▶ [ARTICLE]
The man who you first love in life is usually your father. He is supposed to be protective of your family and you. Most likely the person to tuck you into bed at night and always say, "Good night, beautiful." Growing up with a firefighter as a father was a difficult thing. It would be like any other public service job like military, law enforcement, etc. I remember the simple things whether you were able to see your dad the next morning or not.
Holidays were the toughest thing in my household. When we were younger, my dad usually was able to have the big holidays off to be with us. Holidays are still involved with the schedule of a firefighter. Even holidays at the fire station are fun! Possibly even trying on dad's bunker gear while visiting is fun.
One thing I have learned over the past few years would be never to take things for granted. Sometimes my dad and I can butt heads, but I've been told that I would never know when the last time I could say "Good bye" to him. If we do butt heads, I always try to apologize for butting heads. I remember the moment my mom texted me saying that my dad had gotten hurt at work. I freaked out thinking the worst. He ended up being OK, but it's still the idea of losing my dad on the job that I have learned to always make sure I say "I love you" before he leaves for work the next morning.

▶ [TASK INSTRUCTIONS]
a – List every phrase that the essay about growing up with a firefighter father puts in quotation marks.
b – In the essay about growing up with a firefighter father, how did the writer find out the father had been hurt at work?
c – Write one more paragraph for the essay about growing up with a firefighter father, picking up after its last sentence.

▶ [DATA ENTRIES]
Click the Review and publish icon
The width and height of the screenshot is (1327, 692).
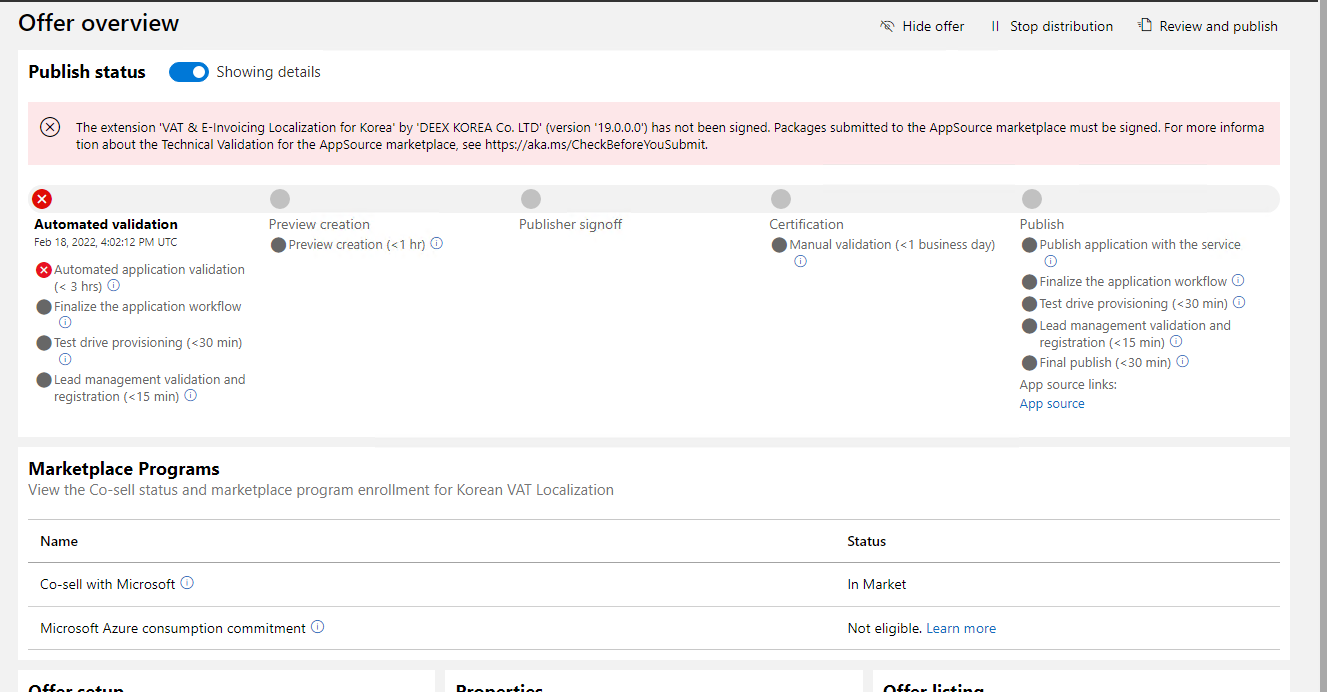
...
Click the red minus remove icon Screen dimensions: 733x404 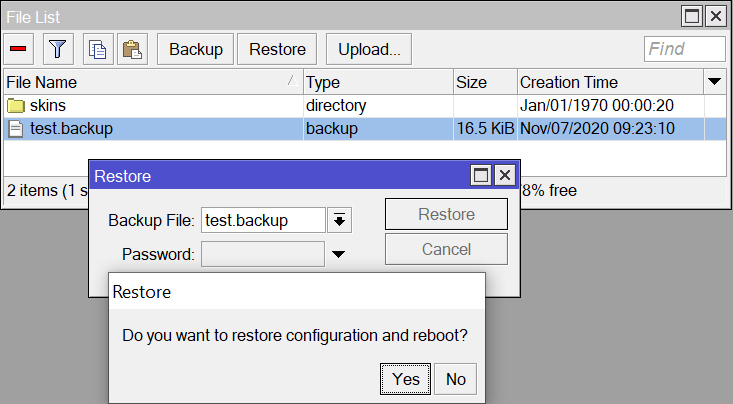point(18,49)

▶ [SOLVED TASKS]
a –
"Good night, beautiful."
"Good bye"
"I love you"

b – The writer's mom sent a text message saying so.

c –
Growing up and listening to the stories that my dad has told me makes me proud of the man I call my dad. A poem written by Whitney Rubendall stood out to me because she is a firefighter's daughter as well. I understand every word that she has written because I have experienced the same thing that she has. My dad is the bravest man I know, just like any other firefighters who risk their lives for us, or even have been killed in the line of duty. In Kansas City last October, two firefighters were killed in a fire. Reading the articles last year broke my heart because children lost their fathers. So many emotions run through my mind when my dad is at work and it sucks because I usually am the person that thinks about the worst.
A Firefighter's Daughter
My Dad is a firefighter
One of the bravest men in the land
He took me to the station as a kid,
There was no better place to be with him
I learned about the hoses, pumps, and tools
I even clumped around in his turnout gear
He isn't always able to be there for me,
Not when duty calls
My friends all ask
"Where's your Dad?"
I get the chance to proudly say,
"He's fighting a fire."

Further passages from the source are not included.